Institutions must stop increasing enrolment of marginalised students if they aren’t prepared to provide these students with the discrete spaces they need to flourish. Moreover, the location and context of these spaces is telling. A room in a building is not enough. Sharing a space with other offices meant for purposes other than diversity and inclusion is not enough. Students of colour need their own space. Only when predominately white institutions stop seeing these spaces as optional, will they be able to say they are truly supporting students of colour.
A big part of students of colour feeling supported and making sense of their identity is a community that is created in spaces where people look like them, where they can be themselves, and where they feel understood. When policies, decisions or actions they encounter on campus serve as forms of microaggression towards students of colour, cultural centres are havens.
The professionals in these centres are advocates and educators. These spaces empower and teach students how to use their own voices. At the University of Connecticut, where I’m studying a master’s in higher education and student affairs, the African American Cultural Center (AACC) allows students of colour to be themselves. The people in the centre give them confidence and encouragement to go out and be bold. When students feel invisible in other spaces on campus, they’re welcomed with warmth and love in the AACC. When they feel they’re too far away from home and beginning to fall apart at the seams, there is someone in the centre who sees their potential and helps them hold it together.
I can speak to the strength of cultural centres in general, because I owe a large part of who I am to the cultural centre at my undergraduate institution, The College of Saint Rose. Our office of Intercultural Leadership fulfilled all of the same roles as U Conn’s AACC and more. In the midst of a predominantly white institution, my confidence grew. I felt safe and important. I felt there were people behind me who, even when I couldn’t, saw my true potential and never allowed me to do less than I was capable.

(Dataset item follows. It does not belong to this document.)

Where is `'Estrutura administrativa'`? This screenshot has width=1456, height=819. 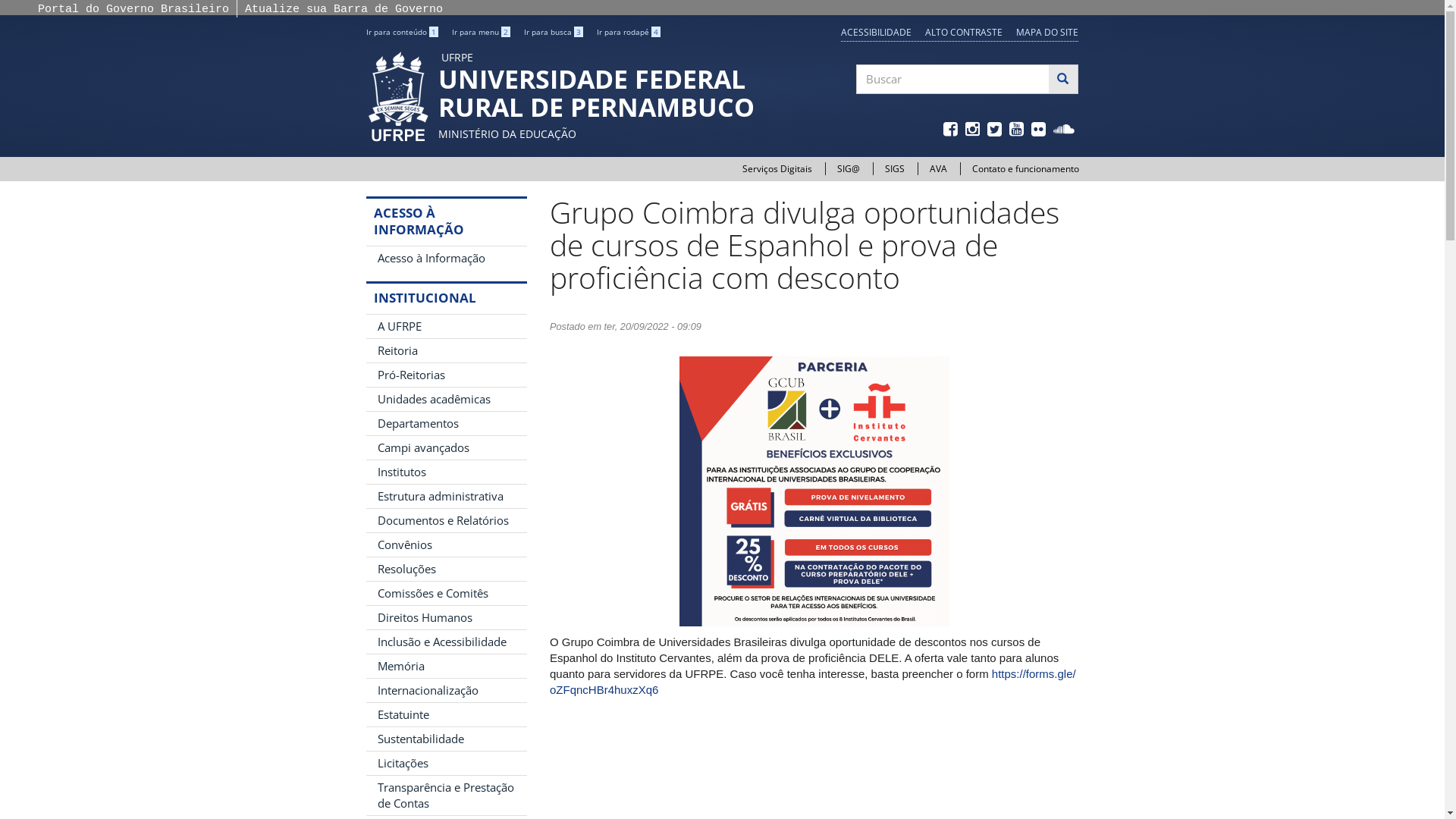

While one may argue that this is what other university offices are capable of and supposed to be doing for all students, I’d argue that students of colour need encouragement from someone who can recognise and empathise with their struggles. It takes someone in a place of power who looks like you and says you can achieve your goals too, despite the fact that you never saw yourself being able to reach so high.
U Conn, where there are five different cultural centres on campus, has set a standard. U Conn tells students of marginalised identities: “We see you. You are important.” That is by no means to say that U Conn has perfected its ability to break down the systems of oppression that it was built on. While U Conn must continue to work to break down these systems, the institution has attempted to make progress through the establishment of cultural centres. Just the act of trying leaves us with far more positive things to discuss than if no attempt is made at all.
Visiting a university and learning that it has a cultural centre is exciting. Learning that the cultural centre is in the basement of a library is deflating. It’s like saying: “Express your culture, but be quiet. You’re welcome.”
Are predominantly white institutions setting up their diverse student populations for success? The truth is, institutions are increasing the likelihood that students of colour will not be able to continue and thrive in their studies when they aren’t provided with a physical space of their own.
It must be a space where confidence and leadership is bred; a space to learn with and from those who look like you; a space to build comfort and community through the lens of your identity.
Higher education is still a white man’s world and, because of this, students of colour continue to feel the isolation and struggles of trying to live in it. We must give them the best chance of overcoming these challenges.
Elizabeth Ajagbe is a graduate assistant to the Higher Education and Student Affairs (HESA) programme at the University of Connecticut and is studying for her master’s in the HESA programme at the university’s Neag School of Education.